WHAT NEEDS TO BE DONE:
Reproduce every line of the listing below without any changes, leaving out the pictures.

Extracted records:
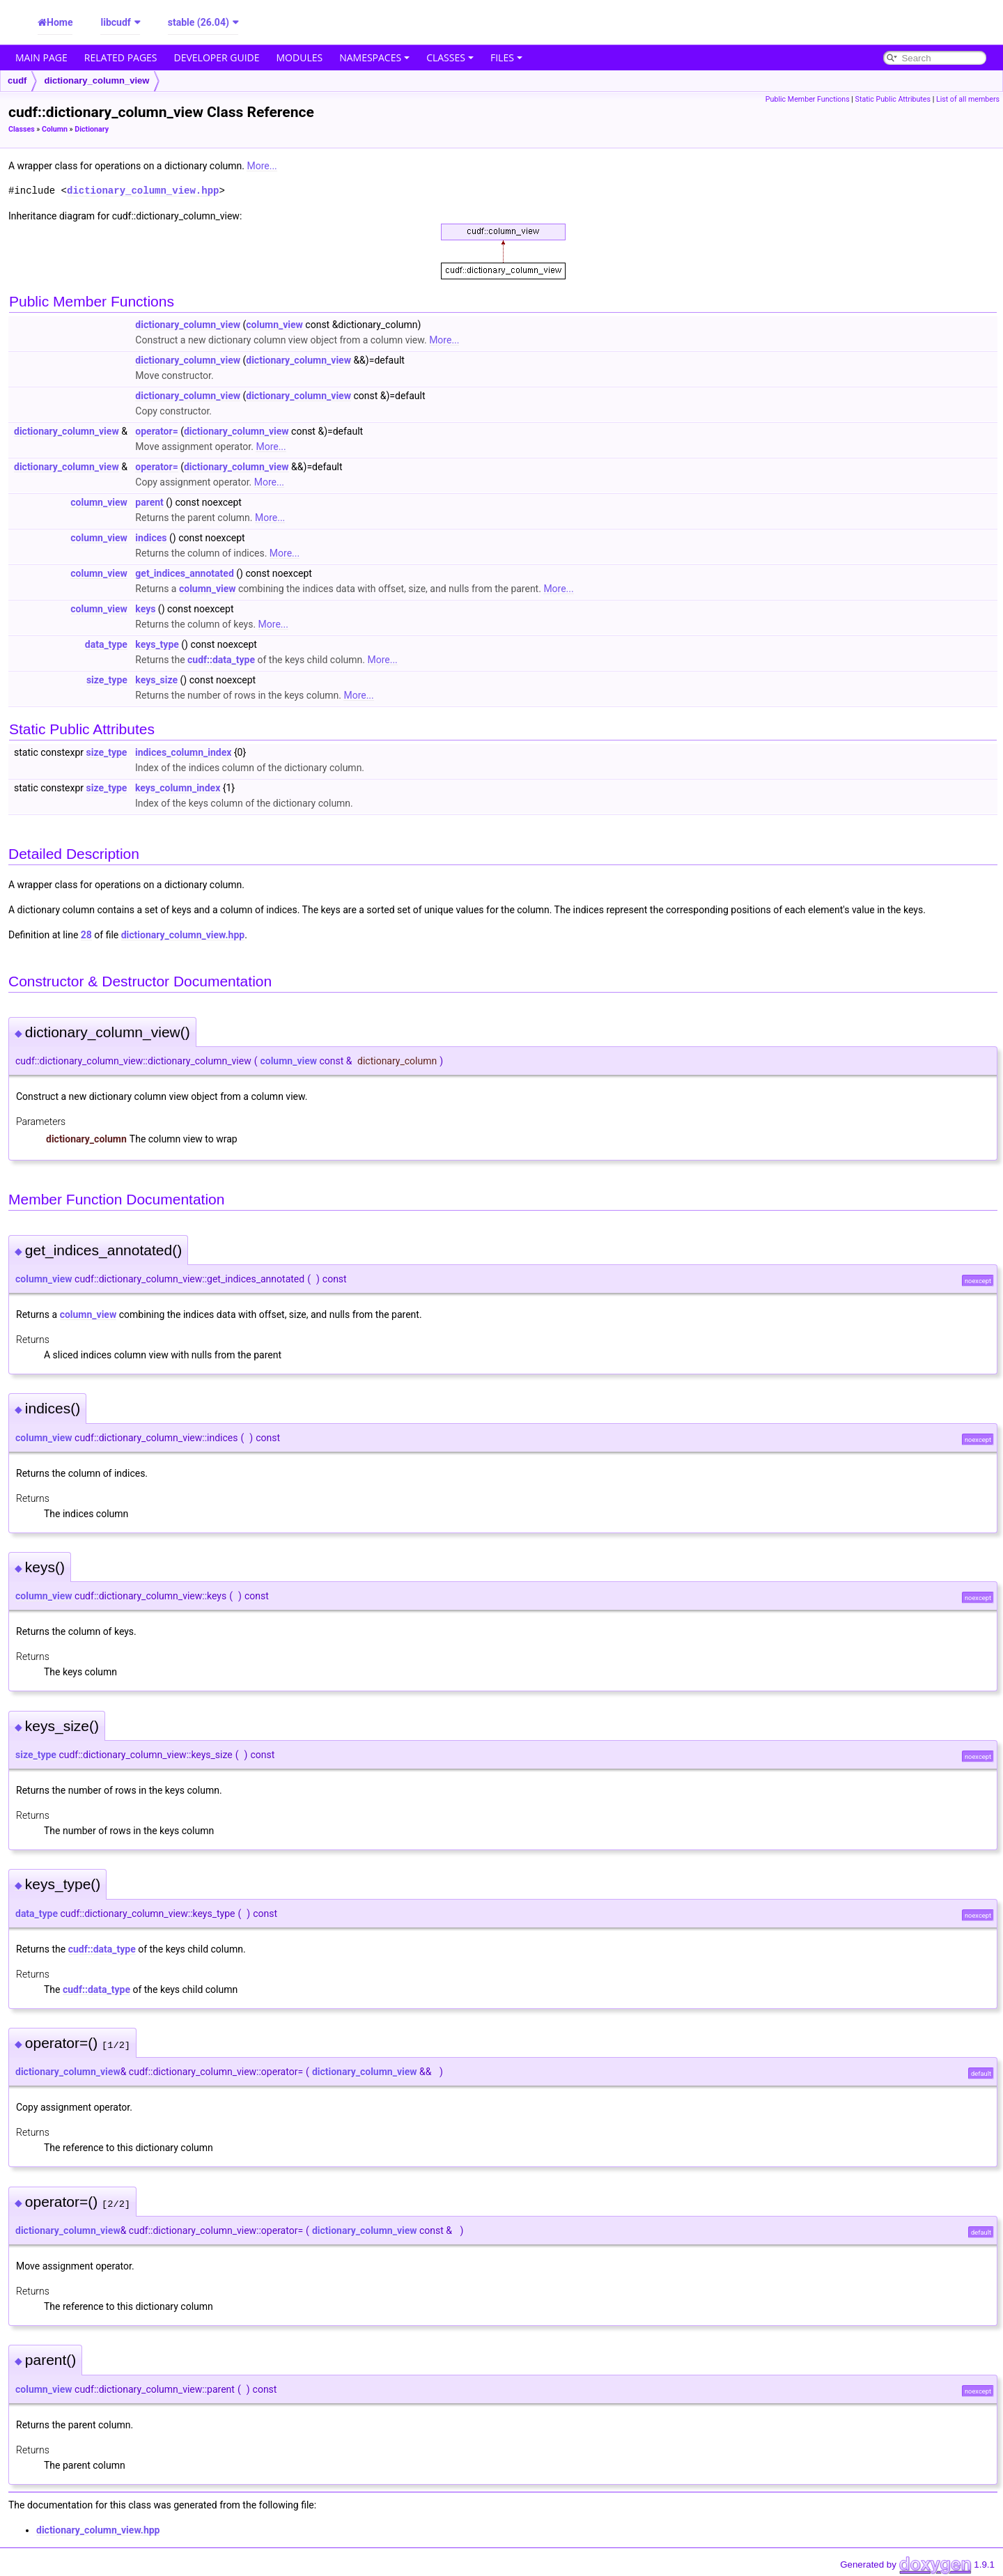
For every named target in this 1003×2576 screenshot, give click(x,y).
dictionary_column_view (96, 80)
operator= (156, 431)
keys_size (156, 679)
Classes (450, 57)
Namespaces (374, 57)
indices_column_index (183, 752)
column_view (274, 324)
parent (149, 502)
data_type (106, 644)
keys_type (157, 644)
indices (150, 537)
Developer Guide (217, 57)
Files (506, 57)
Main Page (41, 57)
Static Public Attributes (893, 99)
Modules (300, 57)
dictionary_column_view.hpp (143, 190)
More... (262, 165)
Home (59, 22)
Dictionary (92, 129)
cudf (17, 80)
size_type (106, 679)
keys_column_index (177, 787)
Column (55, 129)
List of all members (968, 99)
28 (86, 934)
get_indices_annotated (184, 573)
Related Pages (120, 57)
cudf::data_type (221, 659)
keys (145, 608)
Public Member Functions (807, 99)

RESULT FOR THIS TASK:
For every named target in this 1003×2576 screenshot, give click(x,y).
dictionary_column_view (96, 80)
operator= (156, 431)
keys_size (156, 679)
Classes (450, 57)
Namespaces (374, 57)
indices_column_index (183, 752)
column_view (274, 324)
parent (149, 502)
data_type (106, 644)
keys_type (157, 644)
indices (150, 537)
Developer Guide (217, 57)
Files (506, 57)
Main Page (41, 57)
Static Public Attributes (893, 99)
Modules (300, 57)
dictionary_column_view.hpp (143, 190)
More... (262, 165)
Home (59, 22)
Dictionary (92, 129)
cudf (17, 80)
size_type (106, 679)
keys_column_index (177, 787)
Column (55, 129)
List of all members (968, 99)
28 (86, 934)
get_indices_annotated (184, 573)
Related Pages (120, 57)
cudf::data_type (221, 659)
keys (145, 608)
Public Member Functions (807, 99)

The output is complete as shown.